FieldF is of type Flattened. And looks like there is a limitation which gives below error

CausedBy: \"Type: illegal_argument_exception Reason: \"Flattened field [FieldF] contains one immense field whose keyed encoding is longer than the allowed max length of 32766 bytes. Key length: 5, value length: 137627 for key starting with [a20pq]\"\"\n   at Elastic.Transport.DistributedTransport`1.HandleTransportException(BoundConfiguration boundConfiguration, Exception clientException, TransportResponse response)\n   at Elastic.Transport.DistributedTransport`1.FinalizeResponse[TResponse](Endpoint endpoint, BoundConfiguration boundConfiguration, PostData postData, RequestPipeline pipeline, DateTimeOffset startedOn, Int32 attemptedNodes, Auditor auditor, List`1 seenExceptions, TResponse response)\n   at Elastic.Transport.DistributedTransport`1.RequestCoreAsync[TResponse](Boolean isAsync, EndpointPath path, PostData data, Action`1 configureActivity, IRequestConfiguration localConfiguration, CancellationToken cancellationToken)
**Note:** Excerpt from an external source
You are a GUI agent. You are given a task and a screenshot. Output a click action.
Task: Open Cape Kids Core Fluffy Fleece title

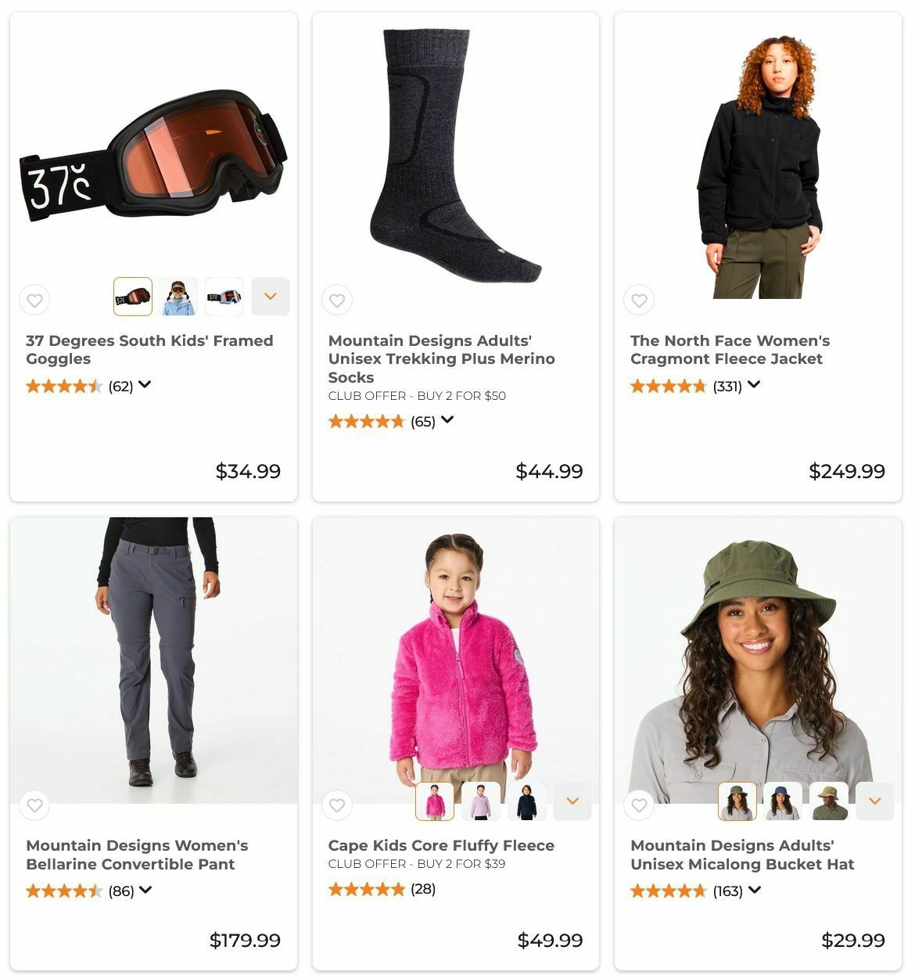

What could be the possible solution here? We are using ES for our product's keyword searches where we have both exact and partial matches.

Thanks,
Moni

Use the ignore_above mapping parameter to ignore leaf fields that are larger than the specified value.

Something like this:

        "FieldF": {
          "type": "flattened",
          "ignore_above": 8191
        }

The value for ignore_above is the character count , but Lucene counts bytes. If you use UTF-8 text with many non-ASCII characters, you may want to set the limit to 32766 / 4 = 8191 since UTF-8 characters may occupy at most 4 bytes.

Thanks @leandrojmp
One of our solution involves a lot of data, and looks like some of that data can be big. From a full text search standpoint we can probably not index data that is over a specific size.
There won't be similar length restrictions for a "text" type field right?

"FieldG": {
          "type": "text"
}

Is the flattened field just a large string of text from the data in FieldF?
For the flattened data type in itself, this is what the documentation says:

By default, each subfield in an object is mapped and indexed separately. If the names or types of the subfields are not known in advance, then they are mapped dynamically.
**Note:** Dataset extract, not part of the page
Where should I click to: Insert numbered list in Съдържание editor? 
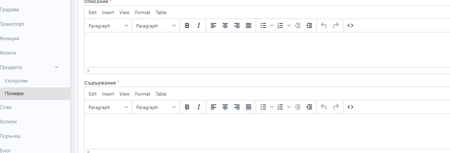click(280, 107)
The flattened type provides an alternative approach, where the entire object is mapped as a single field. Given an object, the flattened mapping will parse out its leaf values and index them into one field as keywords. The object's contents can then be searched through simple queries and aggregations.

This data type can be useful for indexing objects with a large or unknown number of unique keys. Only one field mapping is created for the whole JSON object, which can help prevent a mappings explosion from having too many distinct field mappings. Since the flattened field maps an entire object with potentially many subfields as a single field, the response contains the unaltered structure from _source.

Currently, flattened object fields can be used with the following query types:
  - term, terms, and terms_set
  - prefix
  - range
  - match and multi_match
  - query_string and simple_query_string
  - exists

The _source should still be intact no matter indexing or not right? Reason for asking is this data stored in ES will be searched from the FE and when I look for a similar document whose FieldF is truncated and stored 8191 bytes, how will it look like when I open that document from UI use case?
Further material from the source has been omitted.